------ GIVEN INFORMATION ------

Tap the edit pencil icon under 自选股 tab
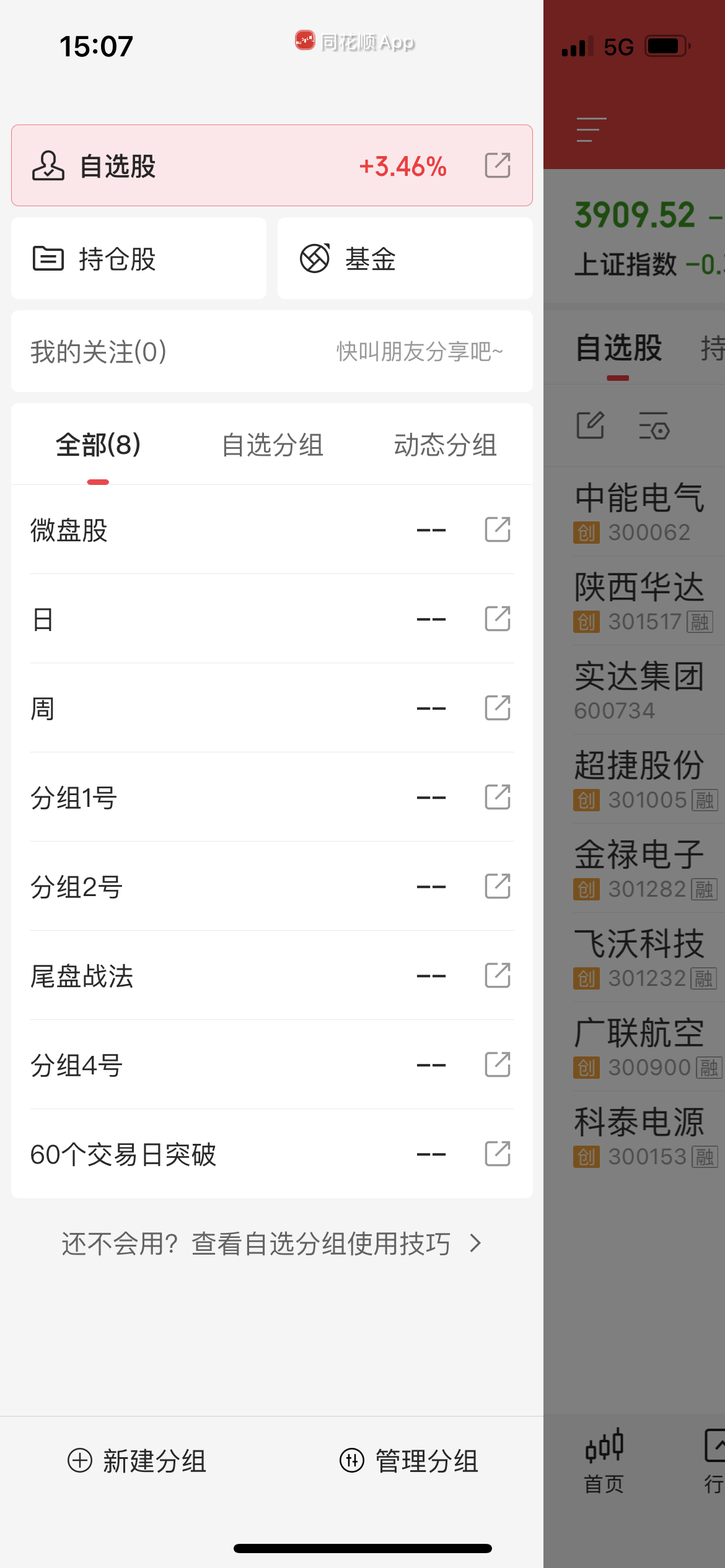The height and width of the screenshot is (1568, 725). coord(590,425)
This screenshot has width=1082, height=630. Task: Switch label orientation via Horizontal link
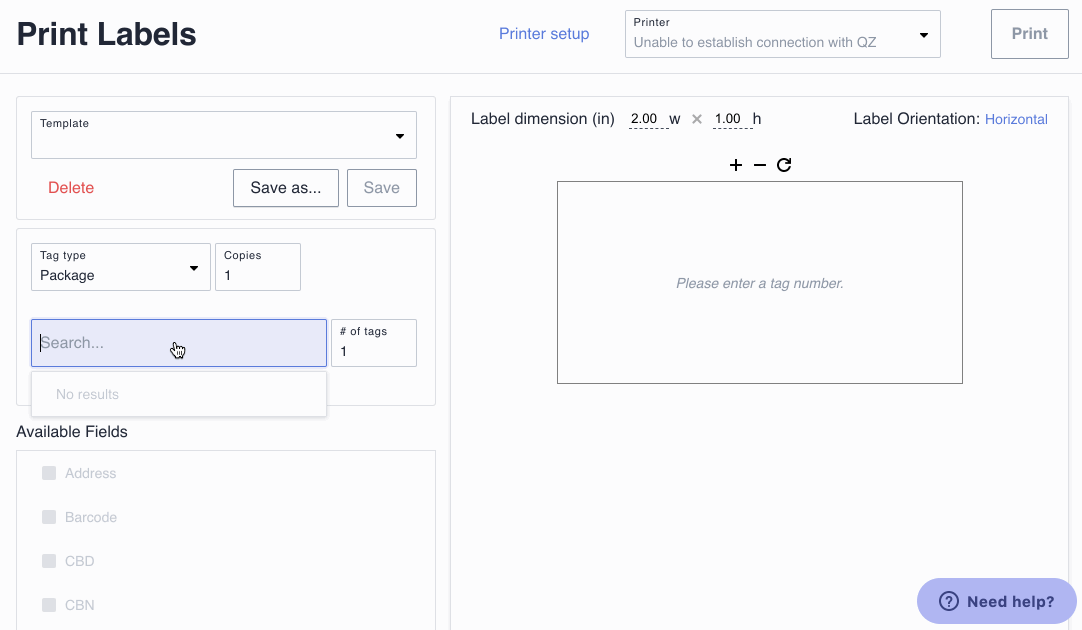point(1016,119)

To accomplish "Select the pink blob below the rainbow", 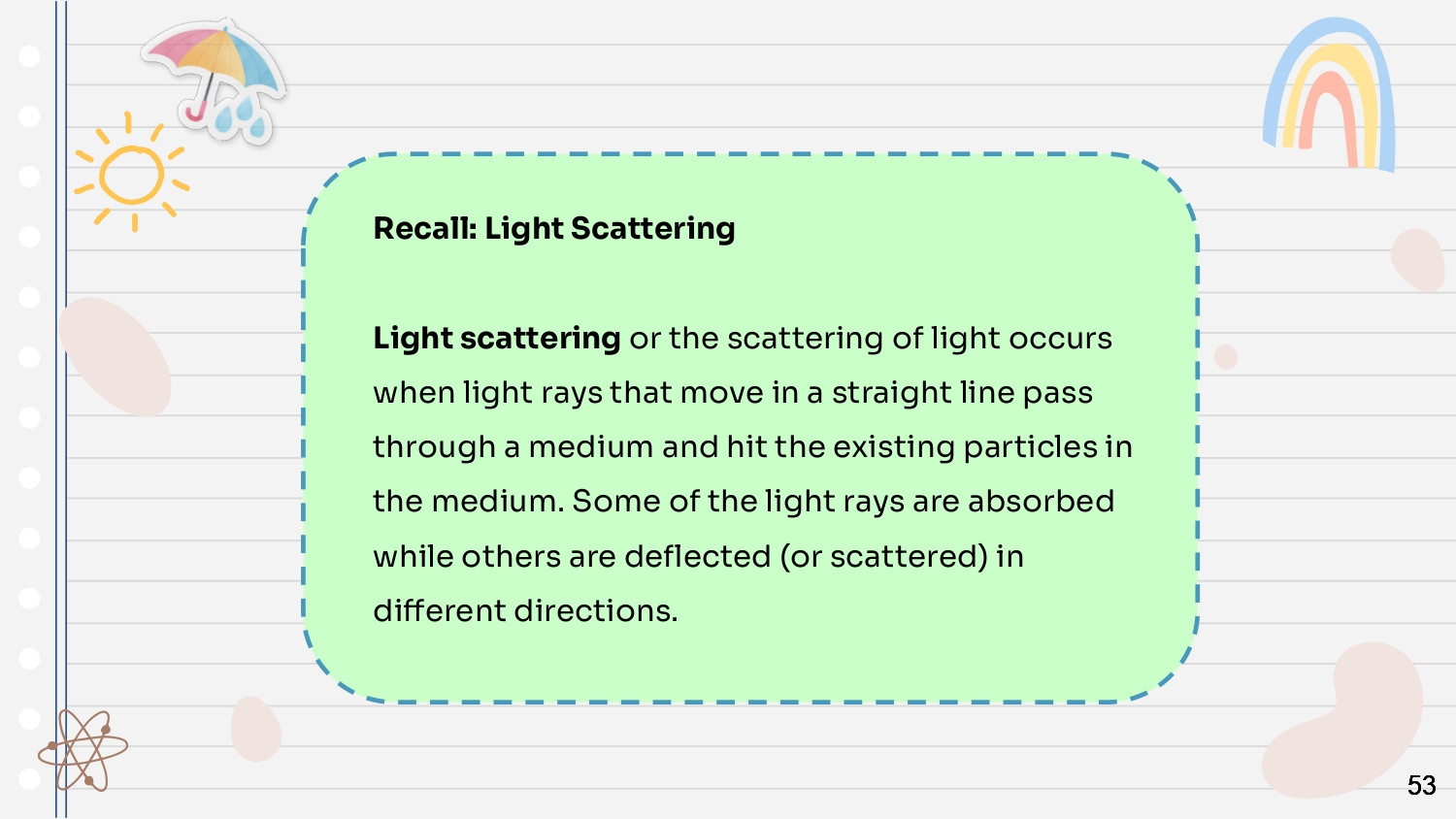I will click(1418, 259).
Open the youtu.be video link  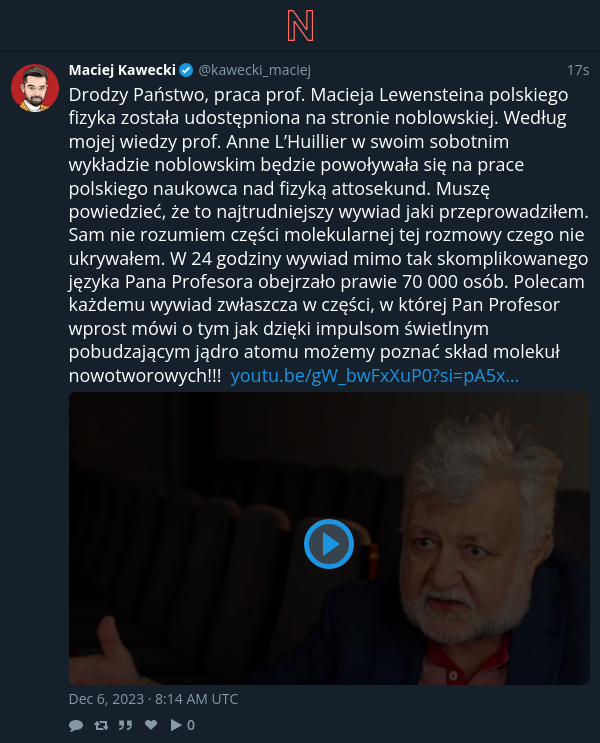(374, 376)
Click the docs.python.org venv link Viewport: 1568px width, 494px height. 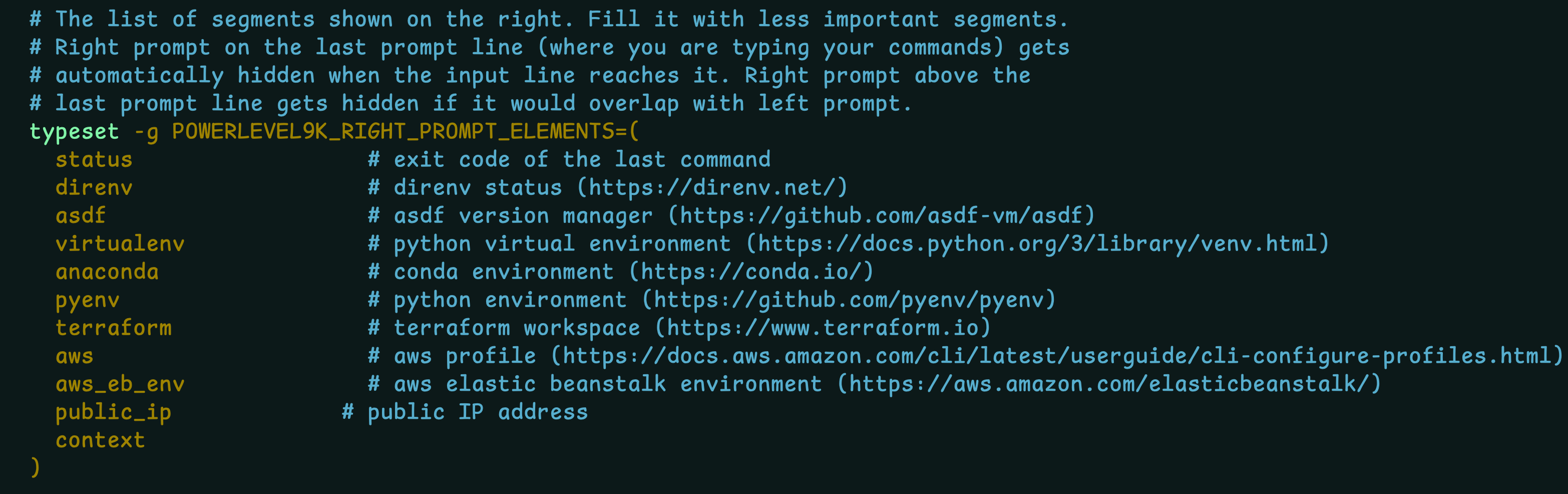[1037, 243]
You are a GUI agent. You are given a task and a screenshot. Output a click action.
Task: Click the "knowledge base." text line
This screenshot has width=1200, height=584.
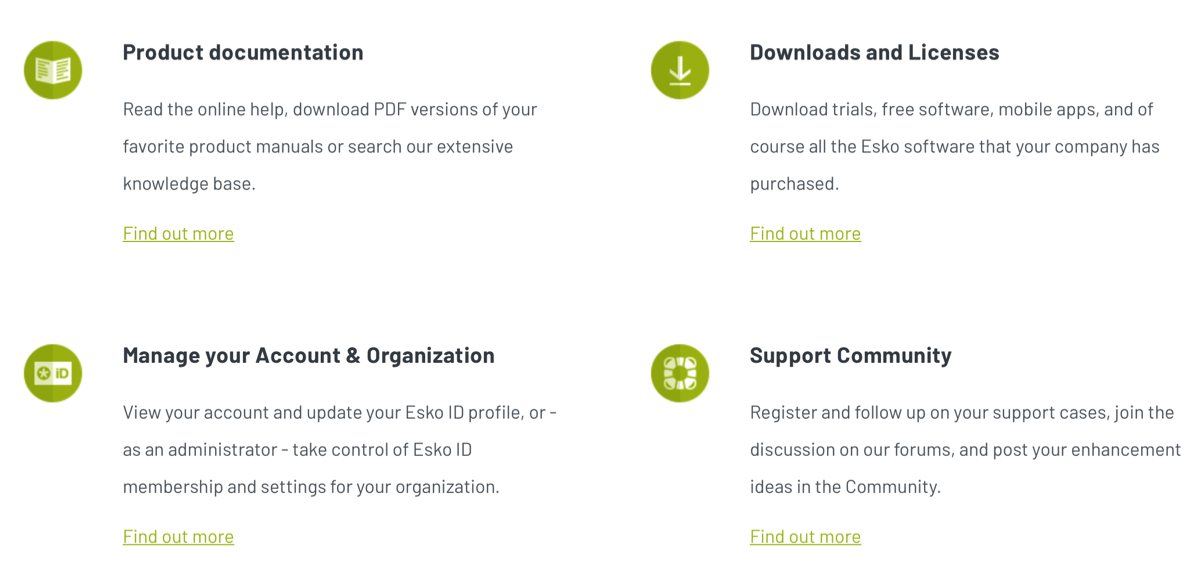(189, 183)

------

WHAT NEEDS TO BE DONE:
Return the listing from the line containing "You are a GUI" through the end of the listing, word for word, with the pictures omitted.

SOLUTION FOR THIS TASK:
You are a GUI agent. You are given a task and a screenshot. Output a click action.
Task: Click the "knowledge base." text line
This screenshot has width=1200, height=584.
(189, 183)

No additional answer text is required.